Interpolation-based methods (e.g., nearest-neighbor, bilinear; Kim et al., 2010; Tam et al., 2010) are simple and rapid, but they blur sharp edges and fine details (Yang et al., 2014). Recent studies have shown promising results using learning-based methods for synthesizing MR images at high-field strengths, such as sparse learning (Zhang et al., 2012) and random forests (Alexander et al., 2014).
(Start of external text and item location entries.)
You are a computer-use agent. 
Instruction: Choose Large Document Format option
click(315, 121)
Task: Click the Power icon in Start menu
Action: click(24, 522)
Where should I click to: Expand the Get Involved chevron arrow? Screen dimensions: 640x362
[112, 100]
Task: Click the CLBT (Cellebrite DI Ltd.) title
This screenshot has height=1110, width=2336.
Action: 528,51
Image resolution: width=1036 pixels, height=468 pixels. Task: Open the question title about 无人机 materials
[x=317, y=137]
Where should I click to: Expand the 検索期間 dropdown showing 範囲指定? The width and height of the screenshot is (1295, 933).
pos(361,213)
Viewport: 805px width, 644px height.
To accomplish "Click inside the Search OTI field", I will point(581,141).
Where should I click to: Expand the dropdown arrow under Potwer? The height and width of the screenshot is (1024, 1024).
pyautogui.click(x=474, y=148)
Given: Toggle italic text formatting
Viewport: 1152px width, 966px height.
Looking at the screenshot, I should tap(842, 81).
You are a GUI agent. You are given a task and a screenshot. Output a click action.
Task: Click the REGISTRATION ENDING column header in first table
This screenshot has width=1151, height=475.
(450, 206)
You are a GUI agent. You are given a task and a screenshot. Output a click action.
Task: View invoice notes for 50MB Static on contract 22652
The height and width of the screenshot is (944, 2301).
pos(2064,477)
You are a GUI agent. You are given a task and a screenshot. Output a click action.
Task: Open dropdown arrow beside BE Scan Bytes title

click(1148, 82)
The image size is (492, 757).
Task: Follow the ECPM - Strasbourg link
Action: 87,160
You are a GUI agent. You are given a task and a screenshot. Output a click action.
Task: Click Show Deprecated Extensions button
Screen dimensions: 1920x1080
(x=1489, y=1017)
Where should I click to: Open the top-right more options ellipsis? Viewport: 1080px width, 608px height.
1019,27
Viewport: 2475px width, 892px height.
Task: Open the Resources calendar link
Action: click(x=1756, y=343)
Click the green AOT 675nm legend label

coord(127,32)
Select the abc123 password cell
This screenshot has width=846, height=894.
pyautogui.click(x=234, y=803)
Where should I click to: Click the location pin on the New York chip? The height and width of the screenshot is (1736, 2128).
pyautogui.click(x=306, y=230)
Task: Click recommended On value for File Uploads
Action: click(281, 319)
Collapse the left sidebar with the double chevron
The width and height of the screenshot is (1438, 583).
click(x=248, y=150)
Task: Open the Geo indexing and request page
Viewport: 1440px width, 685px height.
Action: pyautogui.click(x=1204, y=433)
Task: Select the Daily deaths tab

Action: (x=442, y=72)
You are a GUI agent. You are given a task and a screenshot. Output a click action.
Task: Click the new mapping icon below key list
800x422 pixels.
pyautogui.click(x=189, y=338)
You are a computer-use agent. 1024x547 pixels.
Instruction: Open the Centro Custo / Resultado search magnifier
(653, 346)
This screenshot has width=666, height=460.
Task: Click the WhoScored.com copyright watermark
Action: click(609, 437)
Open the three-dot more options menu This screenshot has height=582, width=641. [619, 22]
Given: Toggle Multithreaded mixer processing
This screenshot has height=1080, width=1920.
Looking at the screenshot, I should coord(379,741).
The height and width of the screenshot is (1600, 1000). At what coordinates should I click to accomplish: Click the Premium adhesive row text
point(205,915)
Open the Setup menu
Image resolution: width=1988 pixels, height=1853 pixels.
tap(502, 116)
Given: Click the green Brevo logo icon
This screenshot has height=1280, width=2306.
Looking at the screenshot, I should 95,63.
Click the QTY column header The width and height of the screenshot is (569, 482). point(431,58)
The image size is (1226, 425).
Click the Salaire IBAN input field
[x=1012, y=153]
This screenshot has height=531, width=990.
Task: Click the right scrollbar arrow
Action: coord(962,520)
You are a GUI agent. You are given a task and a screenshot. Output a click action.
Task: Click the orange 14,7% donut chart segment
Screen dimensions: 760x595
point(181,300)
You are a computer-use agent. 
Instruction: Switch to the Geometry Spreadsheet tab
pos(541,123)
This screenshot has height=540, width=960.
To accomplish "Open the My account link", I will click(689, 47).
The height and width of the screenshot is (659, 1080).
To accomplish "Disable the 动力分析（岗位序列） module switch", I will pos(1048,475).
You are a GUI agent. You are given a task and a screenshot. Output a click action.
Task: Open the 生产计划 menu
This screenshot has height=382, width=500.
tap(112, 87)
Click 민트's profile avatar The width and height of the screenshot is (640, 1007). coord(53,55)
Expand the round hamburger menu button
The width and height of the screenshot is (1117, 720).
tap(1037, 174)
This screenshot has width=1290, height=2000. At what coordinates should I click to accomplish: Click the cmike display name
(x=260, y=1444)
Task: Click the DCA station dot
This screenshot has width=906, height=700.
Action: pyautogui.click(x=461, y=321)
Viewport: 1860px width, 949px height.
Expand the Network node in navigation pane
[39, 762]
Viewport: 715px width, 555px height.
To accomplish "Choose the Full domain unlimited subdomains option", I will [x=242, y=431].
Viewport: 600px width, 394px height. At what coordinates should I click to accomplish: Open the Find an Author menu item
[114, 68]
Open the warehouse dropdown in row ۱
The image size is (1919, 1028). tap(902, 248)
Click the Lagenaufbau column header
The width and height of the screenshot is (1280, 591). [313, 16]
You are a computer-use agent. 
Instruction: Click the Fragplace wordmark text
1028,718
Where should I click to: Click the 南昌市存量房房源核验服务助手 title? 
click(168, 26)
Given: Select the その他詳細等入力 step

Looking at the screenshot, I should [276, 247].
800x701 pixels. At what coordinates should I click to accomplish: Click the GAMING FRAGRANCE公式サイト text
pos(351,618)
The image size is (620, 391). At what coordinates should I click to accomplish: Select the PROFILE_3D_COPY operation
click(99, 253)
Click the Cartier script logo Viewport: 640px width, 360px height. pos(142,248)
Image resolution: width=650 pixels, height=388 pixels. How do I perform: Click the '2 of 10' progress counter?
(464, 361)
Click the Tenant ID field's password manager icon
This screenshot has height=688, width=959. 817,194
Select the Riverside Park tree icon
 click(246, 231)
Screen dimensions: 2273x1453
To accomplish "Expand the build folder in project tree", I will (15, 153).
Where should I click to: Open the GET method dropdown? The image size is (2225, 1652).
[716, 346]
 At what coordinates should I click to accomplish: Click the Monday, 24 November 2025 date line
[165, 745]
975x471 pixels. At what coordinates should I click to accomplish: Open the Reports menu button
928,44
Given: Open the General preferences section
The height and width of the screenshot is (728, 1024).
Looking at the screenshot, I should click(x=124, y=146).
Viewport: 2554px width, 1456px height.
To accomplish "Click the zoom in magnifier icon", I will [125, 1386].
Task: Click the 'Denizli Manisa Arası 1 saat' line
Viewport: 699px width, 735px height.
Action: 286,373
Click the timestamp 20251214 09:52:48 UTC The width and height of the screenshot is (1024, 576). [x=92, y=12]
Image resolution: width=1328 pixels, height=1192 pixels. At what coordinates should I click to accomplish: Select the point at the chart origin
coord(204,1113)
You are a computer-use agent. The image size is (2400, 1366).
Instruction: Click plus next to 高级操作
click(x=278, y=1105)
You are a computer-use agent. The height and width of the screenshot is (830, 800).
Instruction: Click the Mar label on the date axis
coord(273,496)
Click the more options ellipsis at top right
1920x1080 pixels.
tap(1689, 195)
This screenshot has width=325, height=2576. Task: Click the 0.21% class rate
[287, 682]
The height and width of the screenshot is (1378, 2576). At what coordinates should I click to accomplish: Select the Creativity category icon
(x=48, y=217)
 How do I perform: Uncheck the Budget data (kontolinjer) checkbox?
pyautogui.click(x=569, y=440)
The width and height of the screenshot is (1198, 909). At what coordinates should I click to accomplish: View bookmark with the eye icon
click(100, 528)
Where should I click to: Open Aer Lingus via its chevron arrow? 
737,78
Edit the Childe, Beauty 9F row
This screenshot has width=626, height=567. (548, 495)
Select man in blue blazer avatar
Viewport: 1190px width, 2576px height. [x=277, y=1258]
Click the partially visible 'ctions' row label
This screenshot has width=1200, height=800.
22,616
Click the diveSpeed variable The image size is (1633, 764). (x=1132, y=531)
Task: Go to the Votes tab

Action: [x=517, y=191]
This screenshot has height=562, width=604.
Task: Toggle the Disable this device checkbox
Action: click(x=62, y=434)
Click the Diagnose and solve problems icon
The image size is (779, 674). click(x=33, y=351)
For example, Xiang et al. (2018) proposed a deep embedding convolutional neural network (DECNN) to synthesize CT images from T1-weighted MR images, Qu et al. (2020) introduced a deep learning network that leverages wavelet domain to synthesize 7 T MRI from 3 T MRI. Isola et al. (2017) proposed that conditional generative adversarial networks (GANs) not only learn image-to-image mappings, but also learn a loss function for training the mappings. GANs tend to synthesize higher-quality images while DWI MRI and T2 MRI differ in both resolution and contrast (Andrew et al., 2019).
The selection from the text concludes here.